Soon, they’ll share the spotlight, having already done the same with their dreams.
Eight years ago at the qualifying tournament for the 2008 Olympics, Jermall Charlo (22-0, 17 KOs) and Errol Spence Jr. (18-0, 15 KOs) were roommates, two Texas teenagers with futures as big as the belt buckles in their cowboy-heavy home state.
“We told each other sitting in bed one day that we’d both become world champions,” Charlo recalls, his voice betraying no wistfulness at the memory, just a kind of matter-of-fact certainty.
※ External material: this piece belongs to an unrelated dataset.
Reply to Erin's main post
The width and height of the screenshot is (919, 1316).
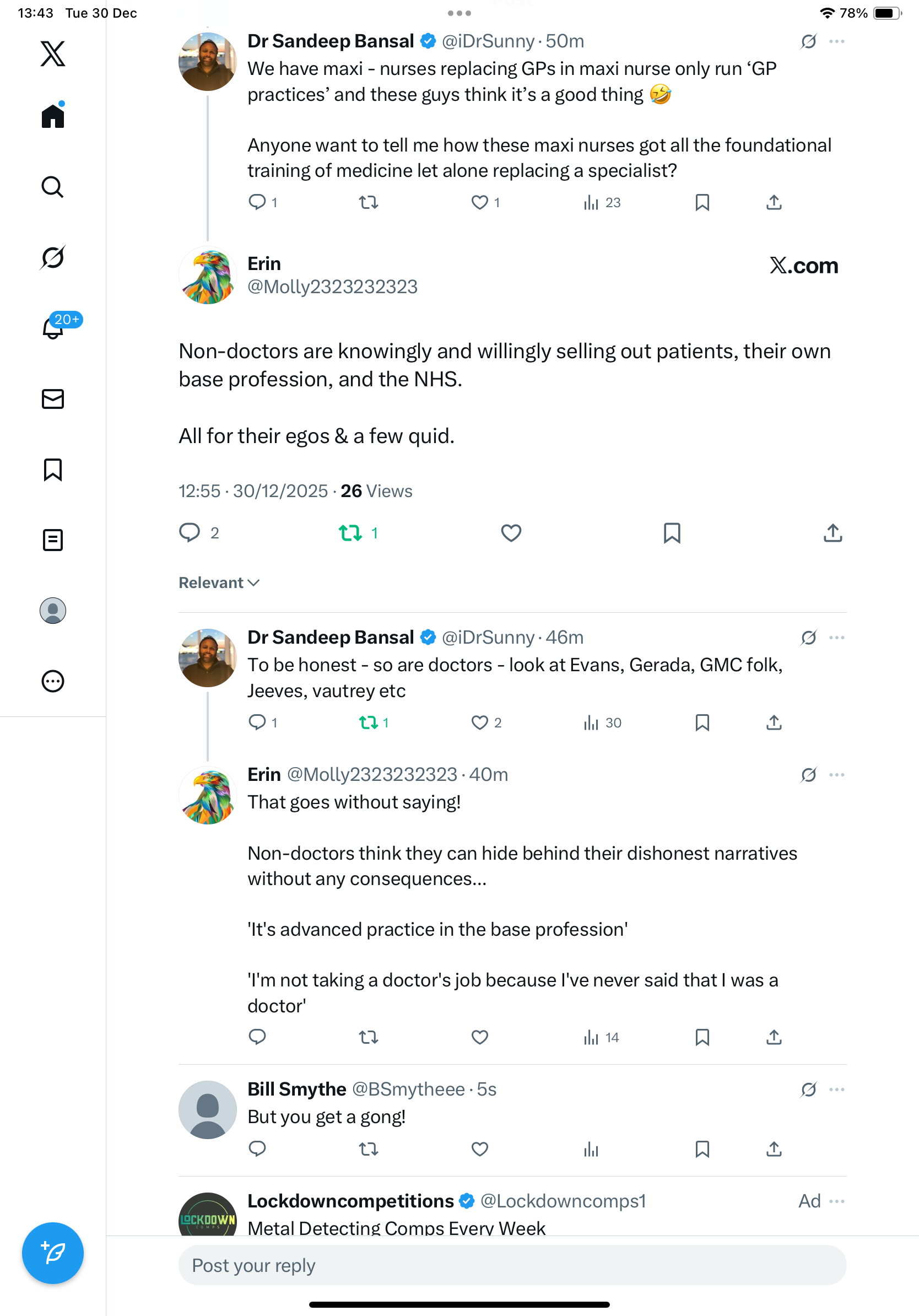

He may as well have just been asked if he thought the sun was going to rise tomorrow. “Look at us now.”
Go ahead, look, though be prepared for the pupil-shrinking glare of glowing expectations.
Since they turned pro, Charlo and Spence have been among the most promising prospects in the sport at 154 and 147 pounds, respectively, gifted athletes who both possess such a natural grace in the ring, it’s as if they’ve been honing their footwork since they were in the womb, umbilical cord in place of jump rope.
Charlo has already fulfilled a good deal of that potential, having made a mutt of former 154-pound titleholder Cornelius “K9” Bundrage in September, becoming a world champion via a third-round technical knockout that sent Bundrage back to the kennel with his tail between his legs.
For his part, Spence is well on his way to a title shot, as well.
Their paths cross once again on November 28, when they’ll top the same card together, with Charlo making his first title defense against Wilky Campfort (21-1, 12 KOs) while Spence takes on Alejandro Barrera (28-2, 18 KOs) in the co-main event at the Bomb Factory in Dallas (NBC, 3 p.m. ET/noon PT).
The double bill is the culmination of a long relationship between Charlo and Spence, which is cemented by a familial-like bond, these two siblings in spirit if not blood.
“We grew up together in the amateurs,” says Charlo, whose twin brother, Jermell, once fought Spence before they turned pro. “We always knew about Errol Spence. We used to always say that he’s our other brother in the sport.”
Outside said sport, they remain tight—tight as a freshly secured diaper, as the case may be.
Spence recently had his first child, and Charlo, who has two sons of his own, was eager to offer up some advice.
“He’s a new father now, so we gave him the heads-up,” Charlo says.
Charlo’s less charitable when it comes to his and Spence’s mutual love of video games, as the two have gone controller to controller in high-stakes games of pixilated basketball.
“He’s lost a couple of bucks in NBA 2K,” Charlo says.
And then there’s the natural rivalry between Spence’s native Dallas and Charlo’s hometown of Houston, two cities whose relationship to one another is as contentious as a bar fight between He-Man and an over-served Skeletor.
Seeing as how Spence is a diehard Cowboys devotee, don’t things get a tad heated on football Sundays?
“Me and Errol call each other up when the games are going on and talk about them,” Charlo says, noting that things remain civil. “We’re big Texas guys together.”
That state is the biggest in the continental U.S., its borders as vast as the mutual admiration that Charlo and Spence continue to display toward each other.